Agentes políticos e econômicos ficaram “petrificados” e com um “frio na espinha”, na quinta-feira (10), às 16h, com duas declarações dos líderes do governo de transição. Coube ao vice, Geraldo Alckmin, coordenador da equipe de transição, anunciar o ex-ministro da Fazenda, Guido Mantega, como um dos integrantes da equipe que vai desenhar a política econômica do novo governo.
Logo depois, o presidente eleito, Luiz Inácio Lula da Silva, discursou e até chorou, questionando a necessidade da atual âncora fiscal — o teto de gastos —afirmando que despesas sociais, como o Programa Bolsa Família, poderiam ficar fora dessa regra de forma permanente.
A reação as duas declarações caiu como uma bomba de destruição em massa em pleno pregão, de uma dia ruim, na B3, a Bolsa de Valores de São Paulo, e no meio político.

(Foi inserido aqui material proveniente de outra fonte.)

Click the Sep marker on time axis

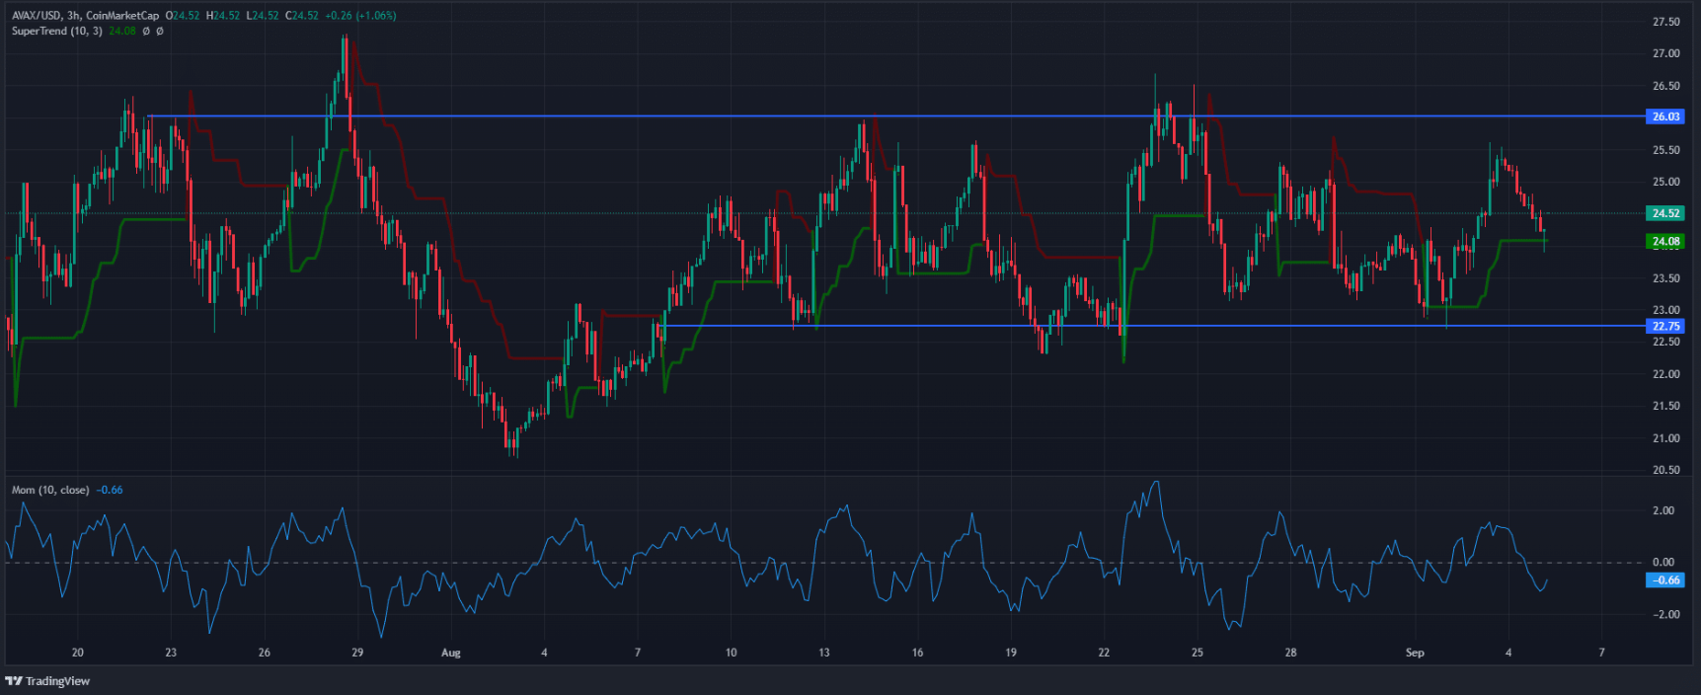click(x=1415, y=653)
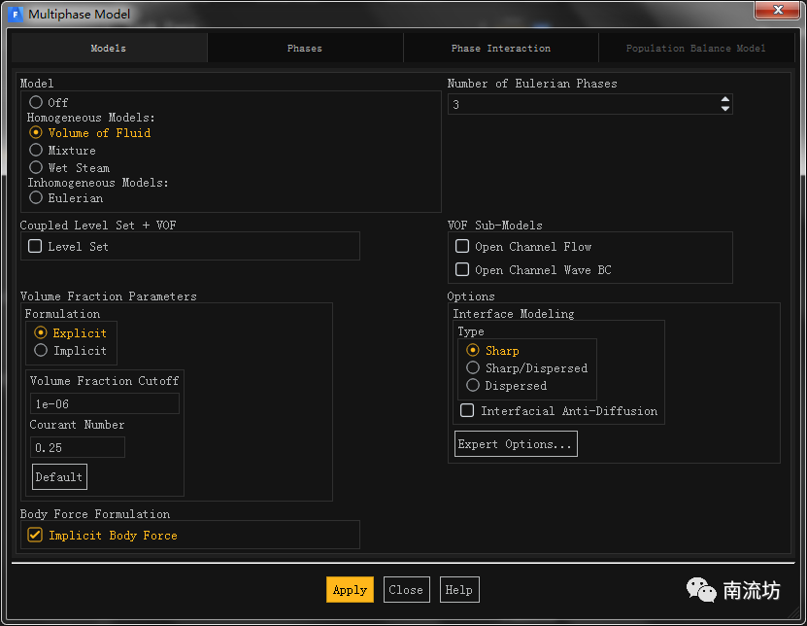Screen dimensions: 807x626
Task: Click the Apply button
Action: (350, 590)
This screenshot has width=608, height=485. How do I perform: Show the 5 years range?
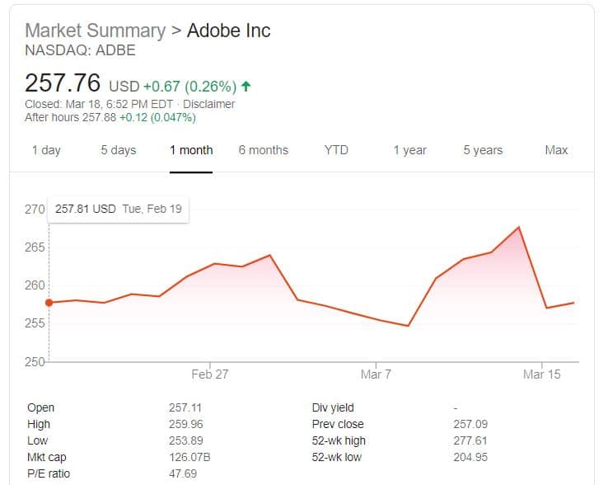pyautogui.click(x=483, y=150)
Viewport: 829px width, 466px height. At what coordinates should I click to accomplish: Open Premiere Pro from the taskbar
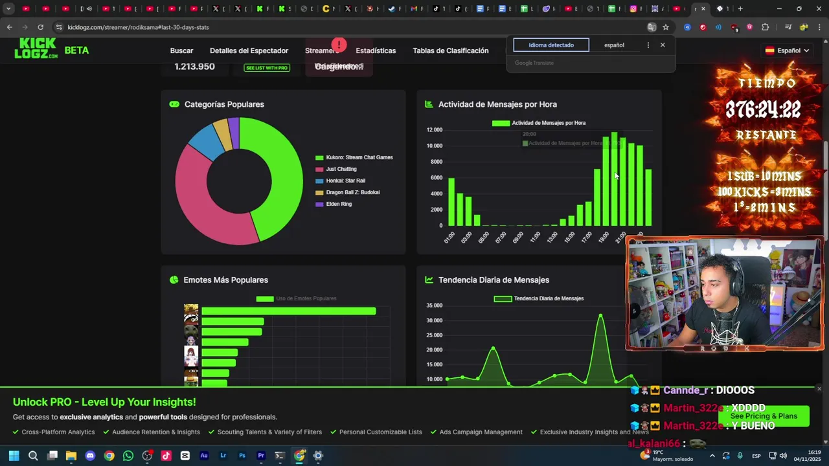pyautogui.click(x=261, y=456)
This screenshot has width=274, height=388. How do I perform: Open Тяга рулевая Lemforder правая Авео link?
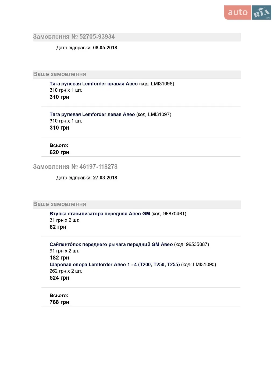click(x=94, y=84)
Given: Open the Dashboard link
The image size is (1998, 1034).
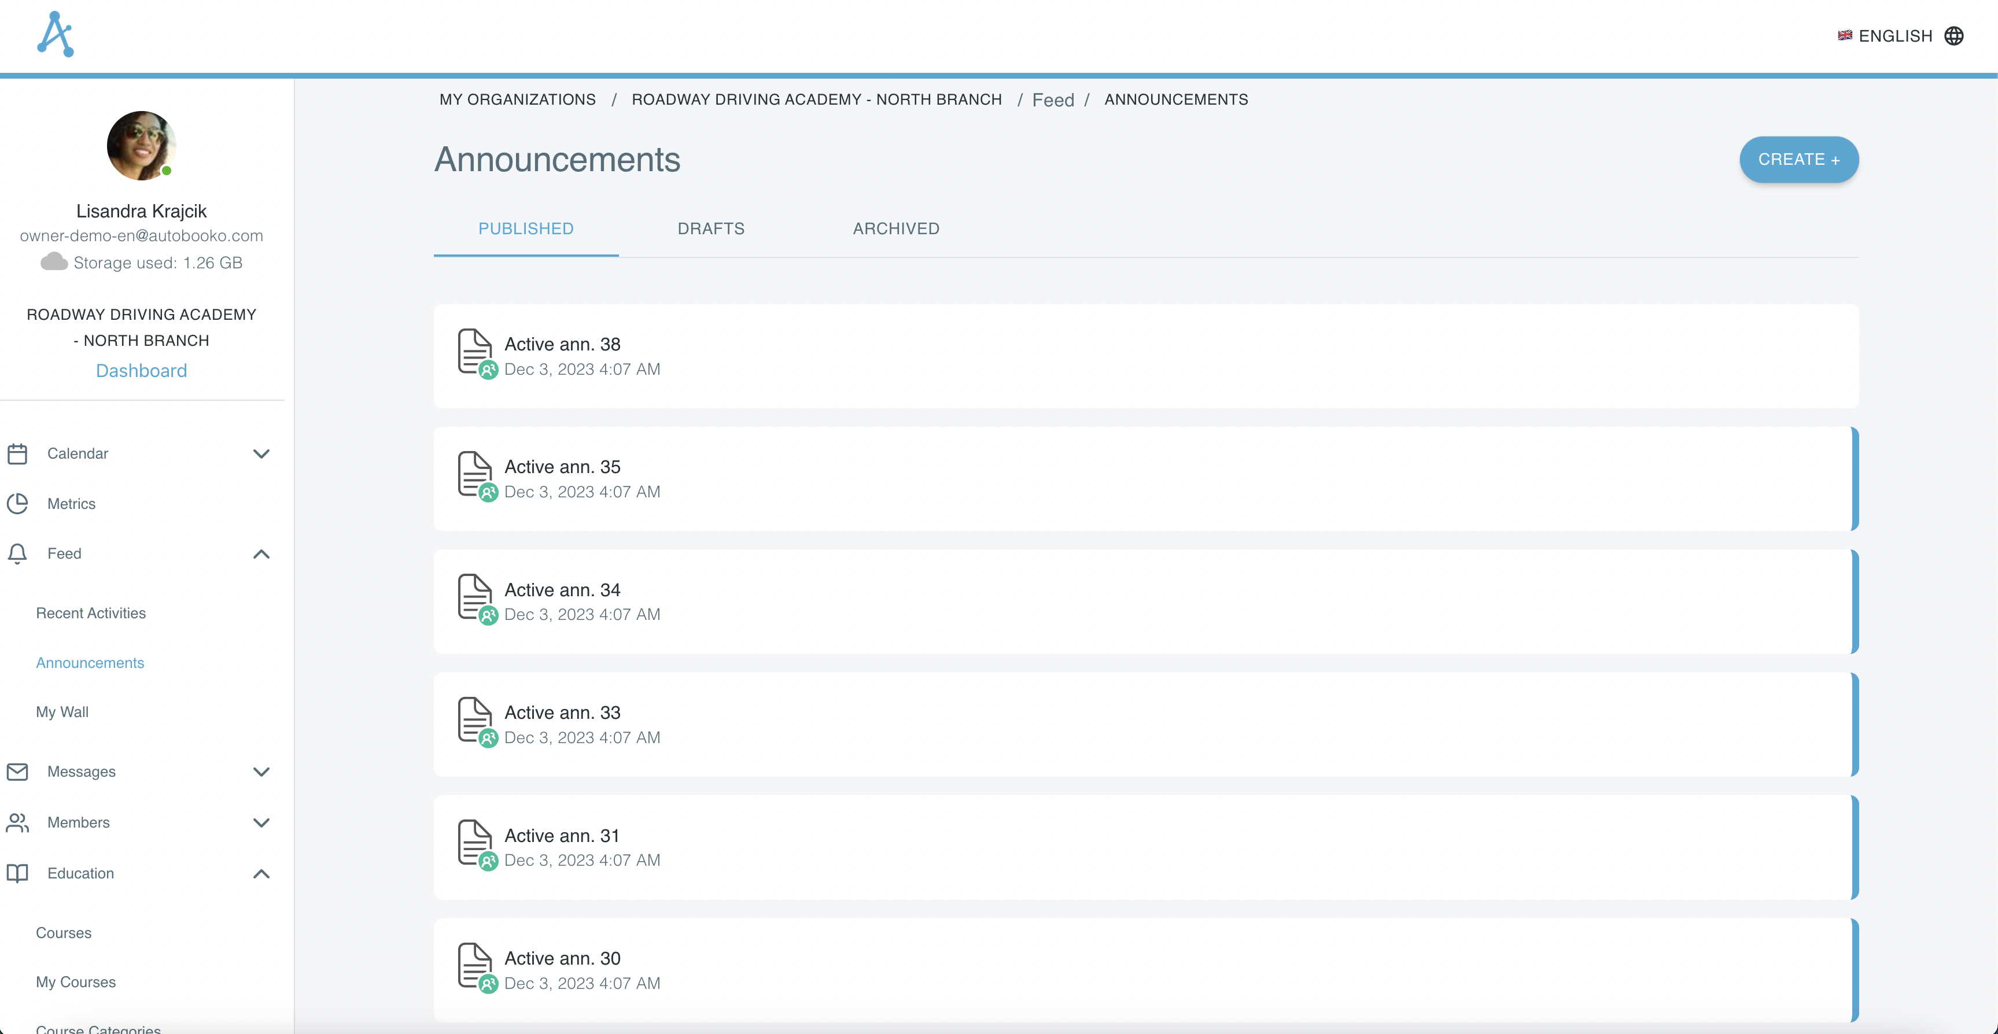Looking at the screenshot, I should click(x=141, y=370).
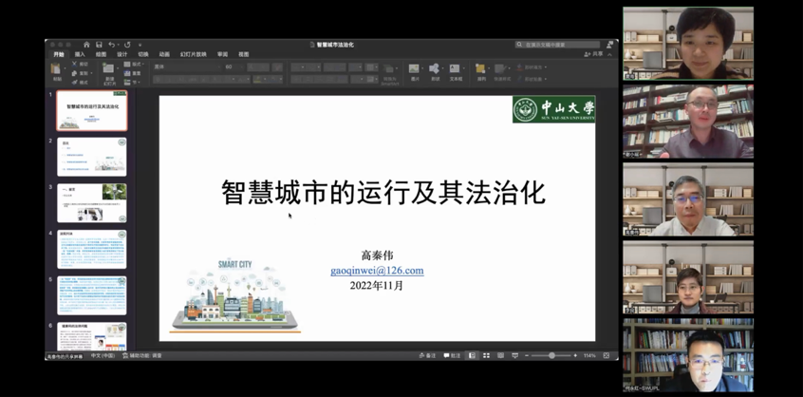Viewport: 803px width, 397px height.
Task: Click the gaoqinwei@126.com email link
Action: coord(377,271)
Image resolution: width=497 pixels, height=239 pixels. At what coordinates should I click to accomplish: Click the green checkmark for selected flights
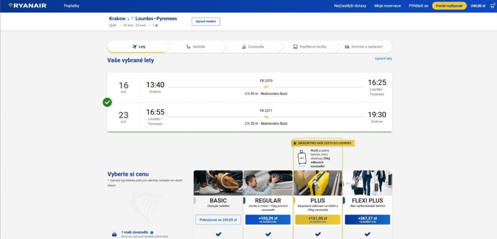[x=107, y=102]
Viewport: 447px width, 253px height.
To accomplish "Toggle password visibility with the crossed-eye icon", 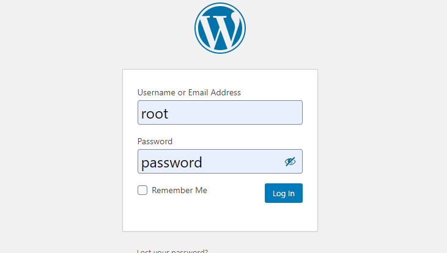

Lula e Alckmin estão apostando alto no capital político obtido com a vitória nas urnas.
Sem expor o assunto, o presidente e o vice, eleitos há 11 dias para governar o país pelos próximos quatro anos, não admitem, mas apostam que senadores e deputados federais da atual legislatura que se encerra no próximo dia 31 de dezembro, com a posse dos novos congressistas eleitos no dia 3 de novembro, não teriam coragem de votar contra a PEC da Transição.
As declarações messiânicas ao estilo incendiário do alucinado líder nordestino do Século 19, Antônio Conselheiro, vieram à lembrança como um mau presságio após a fala de Lula no Centro Cultural Banco do Brasil — QG da transição de governo.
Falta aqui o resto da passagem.